Antoine Le Grand : Je suis né dans une famille d'artistes.

- Pourquoi êtes-vous devenu photographe ?
ALG : C'est la seule chose que je savais faire.

- Qu’est-ce qui vous passionne le plus dans la photographie ?
ALG : La déconnexion avec le monde, par la concentration.

- Pouvez-vous expliquer votre approche de la photographie, et votre manière de travailler ?
ALG : Je suis dans la recherche de l'aléatoire, de l'équilibre et du déséquilibre. Tout est musical, tout varie en fonction des vibrations et des silences. Et, bien sûr, d'une concentration extrême. Il faut savoir se métamorphoser, comprendre et deviner, posséder le plus haut degré dans l'art de communiquer. Pour le portrait, la différence se joue dans la qualité de présence de la personne en face de moi, l'énergie contenue. Et, alors qu'il ne se passe rien, se dégage une étrangeté, à la fois inquiétante et apaisante. « La sensation d'inquiétante étrangeté fut une impression particulièrement difficile à définir. Ni terreur absolue, ni angoisse diffuse, l'inquiétante étrangeté parut plus facile à décrire en fonction de ce qu'elle n'était pas, qu'à partir d'une signification propre. » Anthony Vidler (*). (*) The Architectural Uncanny, The M.I.T. Press, Londres, 1992.

- Comment trouvez-vous vos idées de mises en scène pour les portraits ?
ALG : À l'arrache, dans l'urgence, dans le réflexe.

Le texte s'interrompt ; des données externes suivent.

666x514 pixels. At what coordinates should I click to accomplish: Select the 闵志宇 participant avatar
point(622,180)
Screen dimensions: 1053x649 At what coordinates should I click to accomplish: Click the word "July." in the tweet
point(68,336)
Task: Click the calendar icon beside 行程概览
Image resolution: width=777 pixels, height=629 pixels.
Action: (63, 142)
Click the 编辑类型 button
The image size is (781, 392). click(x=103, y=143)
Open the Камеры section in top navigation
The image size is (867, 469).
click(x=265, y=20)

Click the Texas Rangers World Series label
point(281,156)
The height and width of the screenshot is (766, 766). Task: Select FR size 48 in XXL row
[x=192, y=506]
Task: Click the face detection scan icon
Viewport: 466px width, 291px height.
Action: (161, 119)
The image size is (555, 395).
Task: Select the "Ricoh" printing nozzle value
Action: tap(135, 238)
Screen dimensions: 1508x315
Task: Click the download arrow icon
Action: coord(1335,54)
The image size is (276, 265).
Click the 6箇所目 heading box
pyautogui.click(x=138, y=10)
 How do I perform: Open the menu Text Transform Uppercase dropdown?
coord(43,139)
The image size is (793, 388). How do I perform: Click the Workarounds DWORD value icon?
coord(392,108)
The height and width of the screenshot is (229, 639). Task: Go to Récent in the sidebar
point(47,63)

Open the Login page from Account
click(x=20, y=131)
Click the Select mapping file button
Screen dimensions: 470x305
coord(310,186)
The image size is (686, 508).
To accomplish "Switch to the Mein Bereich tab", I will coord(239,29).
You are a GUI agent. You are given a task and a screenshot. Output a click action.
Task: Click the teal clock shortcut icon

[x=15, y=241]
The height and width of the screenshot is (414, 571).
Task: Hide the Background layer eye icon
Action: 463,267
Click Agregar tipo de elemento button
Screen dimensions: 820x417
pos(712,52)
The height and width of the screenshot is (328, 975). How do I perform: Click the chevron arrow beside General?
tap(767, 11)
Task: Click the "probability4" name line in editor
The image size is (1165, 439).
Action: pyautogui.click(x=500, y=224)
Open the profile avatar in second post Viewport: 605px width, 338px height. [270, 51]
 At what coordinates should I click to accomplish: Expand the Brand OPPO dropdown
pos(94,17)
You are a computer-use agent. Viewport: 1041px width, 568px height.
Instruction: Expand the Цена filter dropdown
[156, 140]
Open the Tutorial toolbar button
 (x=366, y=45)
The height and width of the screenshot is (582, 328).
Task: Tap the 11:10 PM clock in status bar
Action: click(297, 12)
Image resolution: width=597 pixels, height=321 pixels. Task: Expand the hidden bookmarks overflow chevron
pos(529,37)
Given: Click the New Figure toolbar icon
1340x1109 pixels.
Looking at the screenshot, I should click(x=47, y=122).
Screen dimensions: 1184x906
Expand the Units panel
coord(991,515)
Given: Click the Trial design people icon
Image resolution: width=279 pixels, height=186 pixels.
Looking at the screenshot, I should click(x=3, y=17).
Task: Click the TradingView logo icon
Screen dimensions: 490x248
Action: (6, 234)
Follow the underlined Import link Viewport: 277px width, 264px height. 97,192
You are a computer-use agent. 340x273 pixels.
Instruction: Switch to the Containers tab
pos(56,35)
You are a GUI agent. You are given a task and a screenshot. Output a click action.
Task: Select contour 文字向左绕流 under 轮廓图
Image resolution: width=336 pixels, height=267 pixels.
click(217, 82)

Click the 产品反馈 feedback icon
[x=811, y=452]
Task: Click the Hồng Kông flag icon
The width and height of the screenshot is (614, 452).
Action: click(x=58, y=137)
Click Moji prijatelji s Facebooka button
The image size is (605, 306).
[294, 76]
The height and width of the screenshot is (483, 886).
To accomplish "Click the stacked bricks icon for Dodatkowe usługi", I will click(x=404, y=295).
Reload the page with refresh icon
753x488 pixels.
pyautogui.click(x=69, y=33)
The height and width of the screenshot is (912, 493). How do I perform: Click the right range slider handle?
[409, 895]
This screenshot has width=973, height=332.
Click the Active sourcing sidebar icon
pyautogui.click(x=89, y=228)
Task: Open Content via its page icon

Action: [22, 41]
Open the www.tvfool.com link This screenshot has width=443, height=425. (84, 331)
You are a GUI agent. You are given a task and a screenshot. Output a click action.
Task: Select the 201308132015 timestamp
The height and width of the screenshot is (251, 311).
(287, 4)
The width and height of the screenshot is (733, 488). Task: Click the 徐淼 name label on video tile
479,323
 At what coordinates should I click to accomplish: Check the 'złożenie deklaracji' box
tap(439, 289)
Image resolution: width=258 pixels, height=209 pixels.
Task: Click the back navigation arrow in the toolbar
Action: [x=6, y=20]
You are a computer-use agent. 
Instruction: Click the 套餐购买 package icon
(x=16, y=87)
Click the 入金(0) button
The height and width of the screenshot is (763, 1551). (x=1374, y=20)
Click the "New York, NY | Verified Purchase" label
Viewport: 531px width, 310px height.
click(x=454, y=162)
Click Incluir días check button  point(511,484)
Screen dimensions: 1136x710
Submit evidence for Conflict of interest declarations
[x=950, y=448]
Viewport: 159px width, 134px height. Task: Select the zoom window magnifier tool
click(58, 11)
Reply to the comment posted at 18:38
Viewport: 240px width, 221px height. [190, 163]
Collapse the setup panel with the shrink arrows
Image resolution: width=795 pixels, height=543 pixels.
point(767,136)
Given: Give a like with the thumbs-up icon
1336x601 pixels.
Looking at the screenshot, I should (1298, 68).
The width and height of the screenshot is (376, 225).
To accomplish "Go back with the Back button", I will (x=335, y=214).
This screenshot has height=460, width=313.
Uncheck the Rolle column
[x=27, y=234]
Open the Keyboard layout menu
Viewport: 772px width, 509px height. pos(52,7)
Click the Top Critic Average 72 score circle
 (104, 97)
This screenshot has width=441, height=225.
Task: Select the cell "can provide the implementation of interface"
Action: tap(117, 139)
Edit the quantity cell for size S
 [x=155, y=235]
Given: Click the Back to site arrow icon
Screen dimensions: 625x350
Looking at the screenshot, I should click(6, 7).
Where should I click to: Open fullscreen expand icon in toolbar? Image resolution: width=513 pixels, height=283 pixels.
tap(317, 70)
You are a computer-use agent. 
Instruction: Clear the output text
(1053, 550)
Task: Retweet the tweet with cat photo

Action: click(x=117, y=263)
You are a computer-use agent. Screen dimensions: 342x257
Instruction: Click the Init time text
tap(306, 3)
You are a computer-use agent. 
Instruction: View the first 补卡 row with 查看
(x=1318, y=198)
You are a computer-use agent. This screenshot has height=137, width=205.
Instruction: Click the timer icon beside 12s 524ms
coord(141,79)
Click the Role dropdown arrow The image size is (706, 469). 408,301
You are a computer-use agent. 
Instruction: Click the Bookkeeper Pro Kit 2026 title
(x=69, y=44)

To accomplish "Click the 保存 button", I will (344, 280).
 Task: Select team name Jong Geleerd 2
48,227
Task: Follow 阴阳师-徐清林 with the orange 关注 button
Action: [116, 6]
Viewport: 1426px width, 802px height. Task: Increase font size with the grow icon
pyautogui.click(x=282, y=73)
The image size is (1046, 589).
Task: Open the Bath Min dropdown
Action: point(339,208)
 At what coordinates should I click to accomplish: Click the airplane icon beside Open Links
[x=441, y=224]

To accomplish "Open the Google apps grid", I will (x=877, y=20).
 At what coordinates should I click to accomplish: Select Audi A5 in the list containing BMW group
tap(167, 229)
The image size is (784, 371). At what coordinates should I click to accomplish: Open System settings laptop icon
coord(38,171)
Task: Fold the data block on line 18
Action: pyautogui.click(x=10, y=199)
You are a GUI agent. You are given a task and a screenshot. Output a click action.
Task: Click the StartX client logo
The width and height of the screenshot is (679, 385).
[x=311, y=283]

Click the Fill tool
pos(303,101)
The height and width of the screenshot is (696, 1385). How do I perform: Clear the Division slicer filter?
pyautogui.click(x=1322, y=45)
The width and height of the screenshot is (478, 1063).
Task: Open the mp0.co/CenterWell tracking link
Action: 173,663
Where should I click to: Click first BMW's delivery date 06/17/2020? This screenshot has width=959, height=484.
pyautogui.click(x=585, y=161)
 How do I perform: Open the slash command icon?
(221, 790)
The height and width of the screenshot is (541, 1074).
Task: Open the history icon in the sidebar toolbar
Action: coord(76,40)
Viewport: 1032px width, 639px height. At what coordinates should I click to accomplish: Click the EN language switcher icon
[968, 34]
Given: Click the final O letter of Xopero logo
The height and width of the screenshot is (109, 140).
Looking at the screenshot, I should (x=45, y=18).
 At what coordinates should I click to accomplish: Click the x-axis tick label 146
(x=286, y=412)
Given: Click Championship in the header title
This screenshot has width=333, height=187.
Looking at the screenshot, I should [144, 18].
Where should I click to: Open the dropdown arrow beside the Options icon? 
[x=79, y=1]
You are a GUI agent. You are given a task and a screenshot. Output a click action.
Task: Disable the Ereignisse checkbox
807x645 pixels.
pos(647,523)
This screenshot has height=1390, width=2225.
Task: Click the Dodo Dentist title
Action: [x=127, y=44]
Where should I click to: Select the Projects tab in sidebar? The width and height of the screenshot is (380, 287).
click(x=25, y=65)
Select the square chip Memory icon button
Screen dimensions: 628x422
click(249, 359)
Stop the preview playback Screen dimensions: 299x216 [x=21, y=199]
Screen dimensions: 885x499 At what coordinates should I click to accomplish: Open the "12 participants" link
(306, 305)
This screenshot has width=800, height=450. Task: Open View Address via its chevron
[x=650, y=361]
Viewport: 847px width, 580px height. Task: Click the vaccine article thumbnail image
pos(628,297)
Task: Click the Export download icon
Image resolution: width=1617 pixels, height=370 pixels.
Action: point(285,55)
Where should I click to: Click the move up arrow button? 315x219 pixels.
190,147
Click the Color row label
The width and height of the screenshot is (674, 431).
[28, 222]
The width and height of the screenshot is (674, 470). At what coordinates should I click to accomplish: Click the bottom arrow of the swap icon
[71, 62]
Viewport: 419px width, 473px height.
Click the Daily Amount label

- Comment travaillez-vous la lumière ?
ALG : Photographier, c'est écrire avec la lumière jusqu'à l'intérioriser. L'éclairage devient intime. « L'ombre qui est dans la lumière / Pareille à une fumée bleue » Philippe Jaccottet, Poésie 1946-1967.

- Les Indiens craignaient qu’on ne vole leur âme si un photographe faisait leur portrait : que pensez-vous de cette peur instinctive ?
ALG : Les Indiens, comme les Incas, avaient des croyances bien plus larges que les nôtres. Ils voyageaient beaucoup dans leur tête. « There are three sides of every story : your side, my side and the truth. And no one is lying. Memories shared serve each differently. » Robert Evans (**). (**) 2002. (Il y a trois faces à chaque histoire. La vôtre, la mienne, et la vérité. Personne ne ment. Les souvenirs communs sont uniques pour chacun.)

- Quand vous photographiez quelqu’un, que cherchez-vous à capter ?
ALG : Pour les portraits de personnes célèbres, tous ces gens, au départ, me sont en réalité étrangers : je ne les connais que par leur travail. Pour toutes les rencontres, il ne faut pas s'encombrer d'appréhensions, de concepts, d'idées toutes faites. Il faut être présent pour capter ce moment où tombe un masque, et se révèle la personne. Avoir l'impression d'exister pour la première fois. Néanmoins, il faut tout contrôler sans en avoir l'air. Cette approche doit être faite comme si c'était la première fois que l'on prenait un portrait. Il faut être surpris par ce que l'on a fait. La photographie, c'est créer par l'instinct.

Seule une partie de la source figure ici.